O projeto também prevê a submissão ao teto do INSS (R$ 5.531,31) das aposentadorias dos servidores que ingressarem no funcionalismo após a sanção do texto. Quem quiser receber acima desse valor terá de contribuir com a previdência complementar. Atualmente, a União e 12 estados adotam o sistema.

Arte/CB/DA press


Tumulto

Ao emplacar, no início do ano, aliados em todas as comissões da Câmara, o governador Rodrigo Rollemberg (PSB) garantiu que, apesar de eventuais pressões, até os projetos mais polêmicos passariam pelos colegiados sem dificuldades — esses efeitos ficaram evidentes na manhã de ontem. Em pouco mais de duas horas, o projeto que prevê a alteração do regime previdenciário recebeu o aval das Comissões de Economia, Orçamento e Finanças (Ceof); de Assuntos Sociais (CAS); e de Constituição e Justiça (CCJ).

Ainda que sob vaias de servidores públicos e sindicalistas presentes na Casa, o relator da matéria na Ceof e líder do governo no Legislativo local, Agaciel Maia (PR), não titubeou. “Precisamos aprovar o projeto para assegurar a entrada regular e permanente de recursos e, como consequência, a sustentabilidade do próprio regime previdenciário.
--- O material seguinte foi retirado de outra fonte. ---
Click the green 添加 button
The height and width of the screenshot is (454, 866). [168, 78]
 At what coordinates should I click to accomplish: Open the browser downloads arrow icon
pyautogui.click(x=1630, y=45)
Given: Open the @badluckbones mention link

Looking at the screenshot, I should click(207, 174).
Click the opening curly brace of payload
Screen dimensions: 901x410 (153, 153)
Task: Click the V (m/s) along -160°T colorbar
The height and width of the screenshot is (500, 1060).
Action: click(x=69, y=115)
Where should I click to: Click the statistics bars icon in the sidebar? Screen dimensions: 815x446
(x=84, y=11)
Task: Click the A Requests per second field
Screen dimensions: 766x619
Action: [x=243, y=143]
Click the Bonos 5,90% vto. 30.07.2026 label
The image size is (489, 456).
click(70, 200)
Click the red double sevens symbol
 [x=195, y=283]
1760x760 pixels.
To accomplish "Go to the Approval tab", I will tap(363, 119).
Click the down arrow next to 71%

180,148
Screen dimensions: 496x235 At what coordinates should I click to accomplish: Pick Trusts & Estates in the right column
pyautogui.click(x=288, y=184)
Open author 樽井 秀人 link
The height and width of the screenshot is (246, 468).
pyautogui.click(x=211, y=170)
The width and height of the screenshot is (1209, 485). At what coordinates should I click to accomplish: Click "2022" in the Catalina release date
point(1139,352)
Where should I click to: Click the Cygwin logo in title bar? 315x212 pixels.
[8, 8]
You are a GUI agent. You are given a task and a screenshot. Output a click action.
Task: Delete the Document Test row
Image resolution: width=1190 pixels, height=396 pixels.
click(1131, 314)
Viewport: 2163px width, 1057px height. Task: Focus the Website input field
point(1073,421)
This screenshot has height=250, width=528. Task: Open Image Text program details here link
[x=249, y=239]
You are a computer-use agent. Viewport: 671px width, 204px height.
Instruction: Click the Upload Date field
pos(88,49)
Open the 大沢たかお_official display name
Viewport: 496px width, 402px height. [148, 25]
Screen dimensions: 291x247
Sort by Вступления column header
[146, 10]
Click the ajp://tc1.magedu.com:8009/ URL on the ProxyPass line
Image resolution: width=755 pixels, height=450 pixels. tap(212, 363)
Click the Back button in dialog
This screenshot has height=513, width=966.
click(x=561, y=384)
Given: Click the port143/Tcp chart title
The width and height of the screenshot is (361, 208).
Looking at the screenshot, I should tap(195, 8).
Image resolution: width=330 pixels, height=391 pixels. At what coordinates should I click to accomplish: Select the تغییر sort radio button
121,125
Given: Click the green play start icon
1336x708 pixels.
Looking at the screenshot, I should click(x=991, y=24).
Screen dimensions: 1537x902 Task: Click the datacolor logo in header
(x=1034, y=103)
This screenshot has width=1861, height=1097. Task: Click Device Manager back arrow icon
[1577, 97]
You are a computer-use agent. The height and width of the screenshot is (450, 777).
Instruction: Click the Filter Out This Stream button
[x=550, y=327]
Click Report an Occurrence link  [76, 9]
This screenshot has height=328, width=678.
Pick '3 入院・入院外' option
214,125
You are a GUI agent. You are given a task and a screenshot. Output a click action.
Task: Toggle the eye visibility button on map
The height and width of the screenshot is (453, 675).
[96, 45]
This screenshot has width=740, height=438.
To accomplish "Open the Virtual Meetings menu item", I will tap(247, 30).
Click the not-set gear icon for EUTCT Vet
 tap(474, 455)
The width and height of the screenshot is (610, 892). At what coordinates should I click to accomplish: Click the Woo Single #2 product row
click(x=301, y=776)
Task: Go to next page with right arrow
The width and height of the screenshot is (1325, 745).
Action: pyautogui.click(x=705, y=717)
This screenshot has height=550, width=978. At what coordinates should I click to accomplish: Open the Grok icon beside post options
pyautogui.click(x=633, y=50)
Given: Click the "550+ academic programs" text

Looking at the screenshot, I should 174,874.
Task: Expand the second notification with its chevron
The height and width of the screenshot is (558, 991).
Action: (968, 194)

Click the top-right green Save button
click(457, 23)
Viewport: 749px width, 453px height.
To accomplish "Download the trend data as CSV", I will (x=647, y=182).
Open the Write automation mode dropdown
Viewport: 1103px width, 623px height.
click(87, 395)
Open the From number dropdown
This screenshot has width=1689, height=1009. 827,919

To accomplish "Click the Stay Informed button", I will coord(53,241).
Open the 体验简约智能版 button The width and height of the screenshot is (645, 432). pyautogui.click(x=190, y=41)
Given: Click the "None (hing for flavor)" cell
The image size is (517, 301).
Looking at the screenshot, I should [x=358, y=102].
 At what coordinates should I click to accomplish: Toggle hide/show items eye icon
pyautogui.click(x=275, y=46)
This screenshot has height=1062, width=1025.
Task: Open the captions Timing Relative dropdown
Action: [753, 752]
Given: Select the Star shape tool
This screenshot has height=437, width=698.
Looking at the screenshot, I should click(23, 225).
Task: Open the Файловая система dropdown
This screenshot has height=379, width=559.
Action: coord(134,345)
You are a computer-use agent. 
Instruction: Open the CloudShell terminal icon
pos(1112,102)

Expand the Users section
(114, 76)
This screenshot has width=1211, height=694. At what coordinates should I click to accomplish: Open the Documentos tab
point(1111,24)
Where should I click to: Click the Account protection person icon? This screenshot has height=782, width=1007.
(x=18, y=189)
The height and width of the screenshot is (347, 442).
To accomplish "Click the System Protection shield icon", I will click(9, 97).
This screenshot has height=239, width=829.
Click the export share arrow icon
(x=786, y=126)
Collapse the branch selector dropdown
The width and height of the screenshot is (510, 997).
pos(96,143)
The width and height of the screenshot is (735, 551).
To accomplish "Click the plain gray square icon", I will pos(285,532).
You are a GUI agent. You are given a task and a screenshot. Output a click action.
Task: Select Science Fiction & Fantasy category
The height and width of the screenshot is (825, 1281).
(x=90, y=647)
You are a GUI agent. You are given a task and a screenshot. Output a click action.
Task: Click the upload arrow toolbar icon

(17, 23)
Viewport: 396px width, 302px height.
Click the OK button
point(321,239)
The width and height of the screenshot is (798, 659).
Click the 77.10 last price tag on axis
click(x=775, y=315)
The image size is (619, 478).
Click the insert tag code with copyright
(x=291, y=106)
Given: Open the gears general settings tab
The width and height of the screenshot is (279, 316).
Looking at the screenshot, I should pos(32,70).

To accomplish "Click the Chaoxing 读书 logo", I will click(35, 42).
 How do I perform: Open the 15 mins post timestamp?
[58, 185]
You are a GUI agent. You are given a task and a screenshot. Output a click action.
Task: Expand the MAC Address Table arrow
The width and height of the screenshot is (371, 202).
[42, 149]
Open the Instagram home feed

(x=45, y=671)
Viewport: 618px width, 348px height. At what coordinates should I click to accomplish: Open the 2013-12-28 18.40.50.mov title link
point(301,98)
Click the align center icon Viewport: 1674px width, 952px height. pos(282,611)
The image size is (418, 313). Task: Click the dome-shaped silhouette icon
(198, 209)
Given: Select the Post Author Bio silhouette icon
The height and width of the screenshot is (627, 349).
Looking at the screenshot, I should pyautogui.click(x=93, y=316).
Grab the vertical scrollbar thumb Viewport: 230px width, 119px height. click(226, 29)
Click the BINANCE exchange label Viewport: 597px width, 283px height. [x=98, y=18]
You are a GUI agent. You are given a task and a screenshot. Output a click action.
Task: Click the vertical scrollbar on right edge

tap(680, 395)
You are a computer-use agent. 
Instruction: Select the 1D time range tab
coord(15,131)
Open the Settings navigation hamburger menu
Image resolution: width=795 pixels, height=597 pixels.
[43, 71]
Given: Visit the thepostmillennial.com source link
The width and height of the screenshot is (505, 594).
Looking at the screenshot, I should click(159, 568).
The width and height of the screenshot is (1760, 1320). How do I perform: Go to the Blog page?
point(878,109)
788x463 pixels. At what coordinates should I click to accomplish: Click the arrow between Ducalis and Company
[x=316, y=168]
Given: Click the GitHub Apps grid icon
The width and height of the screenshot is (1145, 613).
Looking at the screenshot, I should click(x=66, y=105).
A proposta de reestruturação também tem efeitos imediatos: afasta a possibilidade do parcelamento de remunerações”, argumentou.

O parlamentar do PR fez referência ao fato de, na semana passada, o governador ter apontado a aprovação do projeto na Câmara Legislativa como uma das saídas para não parcelar os salários de funcionários públicos que recebem mais de R$ 7,5 mil líquidos — o equivalente a 22% do funcionalismo do GDF.
A CAS adotou o mesmo posicionamento. Por unanimidade, os distritais aprovaram o parecer de Luzia de Paula (PSB). “A proposição prevê a criação de uma metodologia capaz de proteger a continuidade da prestação previdenciária aos servidores efetivos do DF”, defendeu a parlamentar.

Última a analisar a proposta, a CCJ apresentou um placar apertado: 3x2. Sob os olhares de integrantes do funcionalismo, Rodrigo Delmasso (Podemos) emitiu parecer favorável à admissibilidade do projeto e foi seguido por Israel Batista (PV) e Júlio Cesar (PRB). Votaram de forma contrária os distritais Celina Leão (PPS), da oposição, e Reginaldo Veras (PDT). O pedetista reprovou a reformulação devido à “intempestividade, insegurança jurídica e falta de garantias aos servidores”. Celina alegou que “o governo opta pelo caminho fácil: pegar o recurso que foi poupado pelo servidor”.

Conforme acordo do colégio de líderes, a proposição deve ir a plenário na próxima terça-feira. Para a aprovação são necessários, pelo menos, 13 votos favoráveis (maioria absoluta), em dois turnos.

Celeridade

Para o presidente do Sindicato dos Servidores da Administração Direta (Sindireta), o projeto passou pelas comissões de forma “atropelada”. “Certas votações aconteceram em menos de 10 minutos. Por que a pressa? Trata-se de um projeto que mudará a vida de milhares de pessoas. Deve haver um diálogo maior”, 
protestou.

A bancada petista também mostrou-se desfavorável à análise das três comissões em apenas uma manhã. Por isso, o distrital Wasny de Roure (PT) protocolou uma indicação para que o GDF retire a urgência do projeto de lei complementar que visa alterar o regime previdenciário dos servidores do DF. O governo, contudo, pontua que a proposta “atende aos princípios da solidariedade, do equilíbrio financeiro e racionalidade”.